Space and time for this project are limited, so if you have stories to share, we are excited to hear them! The interview will be taped in the KCTV studio at the King County Courthouse in Pioneer Square.
Please contact my Chief of Staff, Adam Cooper, at firstname.lastname@example.org or 206.477.3763 to get involved in this exciting and fun effort. When the final product is complete, I will be sure to post it so you can all see and hear our neighbors’ views of this critical part of County history.
2018—Year in review
Affordable housing and homelessness:
Affordable housing and services for people experiencing homelessness were top priorities of mine in the 2019-2020 biennial budget that allocates funding for enhanced shelter and modular housing as well as several affordable housing projects, including a project which I advocated for at North Seattle College. Click here to read a blog I posted this year that provides a recap of what we have done so far to tackle this difficult issue. You can also click here to read about the newly announced King County and City of Seattle joint effort to make homelessness rare, brief, and one time.
One of the major issue I worked on this year was the implementation plan and governance structure of the voter approved Veterans, Seniors and Human Services Levy. The levy will provide support to reduce homelessness and provide greater housing stability for veterans, seniors, and vulnerable communities throughout King County. Click here to learn more about this important initiative.
Southern Resident Killer Whales:
In 2018, I secured funding in the budget to commission a study to investigate the impact wastewater effluent has on marine life in the Puget Sound, including on Southern Resident Orcas and their prey, primarily Chinook Salmon. If you haven’t done so already, check out my OpEd that was published in Crosscut about the study and why it is important by clicking here.
Protecting immigrant victims of crime:
This year, I secured funding to add an additional full-time records management specialist to ensure the King County Sheriff’s Office is processing U visa requests within the state-mandated 90-day time frame. Click here to learn what U visas are and why we should ensure they are processed quickly.
Pre-paid postage for ballots:
You no longer need a stamp to vote! This spring, King County became the first voting district in the state to provide postage free-ballots. Click here to learn more.
New anti-discrimination and harassment policies:
This year, I sponsored legislation to align our policies, procedures and training to create work environments that are inclusive, safe and respectful for the more than 14,000 employees in King County government. Click here to read my blog post to learn more.

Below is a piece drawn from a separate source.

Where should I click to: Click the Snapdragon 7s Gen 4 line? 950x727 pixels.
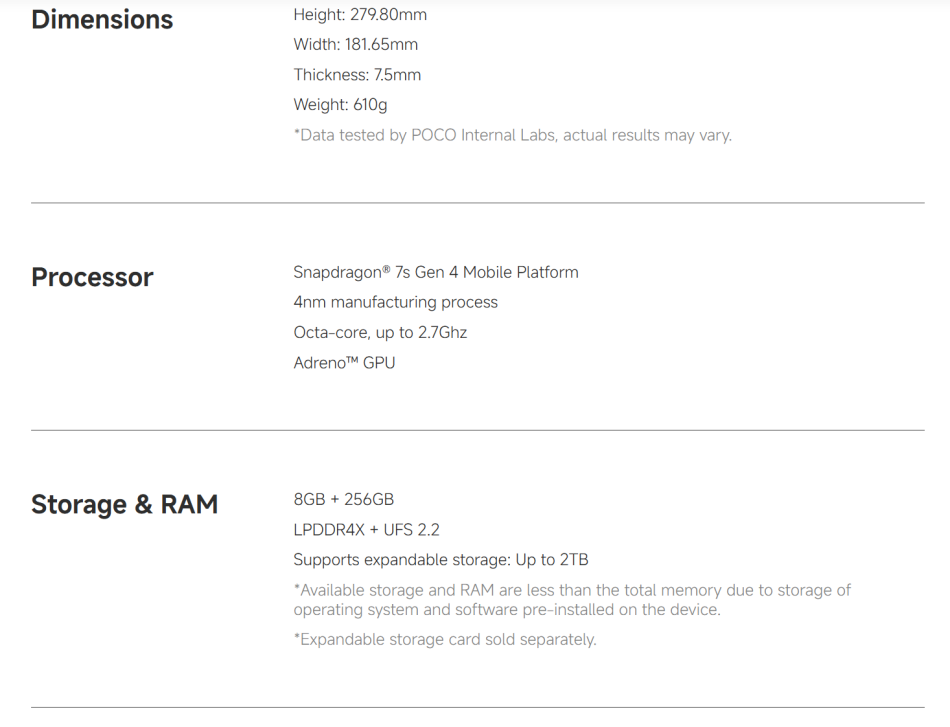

Putting a stop to trafficking:
Last September, the Council adopted a motion to implement the recommendations of a labor trafficking report I requested, including training on labor trafficking for King County employees, and funding of procurement practices to ensure ethical supply chains for County business. Also, I joined Councilmember Reagan Dunn to launch an interjurisdictional anti-trafficking awareness campaign in January 2019. Click here to learn about this partnership and our efforts to stop trafficking.
This budget cycle, I was pleased to help secure funding to implement a low/no-cost transit fare program for our region’s most vulnerable transit riders.

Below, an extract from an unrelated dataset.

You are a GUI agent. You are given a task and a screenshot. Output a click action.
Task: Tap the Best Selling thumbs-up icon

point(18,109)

Additionally, I worked with Metro to identify near-term and long-term transit solutions for the Downtown Waterfront. This area has been without bus service since Route 99 was cancelled in anticipation of major construction projects in the area. You can read more about this issue and the recommendations by clicking here.
Also, I am working with community members in the Shilshole Bay neighborhood to restore some kind of public transportation option in their area. In the fall, community members launched a survey to better understand their transit needs. Metro is analyzing the data now and I will be working with them next year to find a way reconnect this unique and beautiful area to our public transit system.
Promoting responsible gun ownership:
Gun violence and suicide by gun together continue to be a significant public health crisis, and a public health crisis calls for a public health solution. This year, I joined Council Chair Joe McDermott in sponsoring a legislative package aimed at reducing the harmful effects firearms can and do have on our communities. Click here to learn more.
Earlier this fall, I voted against legislation that will result in the County’s appropriating $135 million in funding to provide maintenance and upkeep to Safeco Field. The measure ultimately passed. Click here to read my blog post on why I opposed this decision.
Film screening in January
Next month, along with Councilmember Larry Gossett and the UW Law, Societies and Justice Department, I will be hosting a public film screening of “Trickle Down Town” – a documentary film on homelessness by West Seattle filmmaker, Tomasz Biernacki. There will be a short Q&A session following the film and a special guest panel. Click here to watch the film’s trailer. I hope to see you there!
• What: Trickle Down Town screening
• Where: Samuel E. Kelly Ethnic Cultural Theatre (3931 Brooklyn Ave NE, Seattle, WA 98105)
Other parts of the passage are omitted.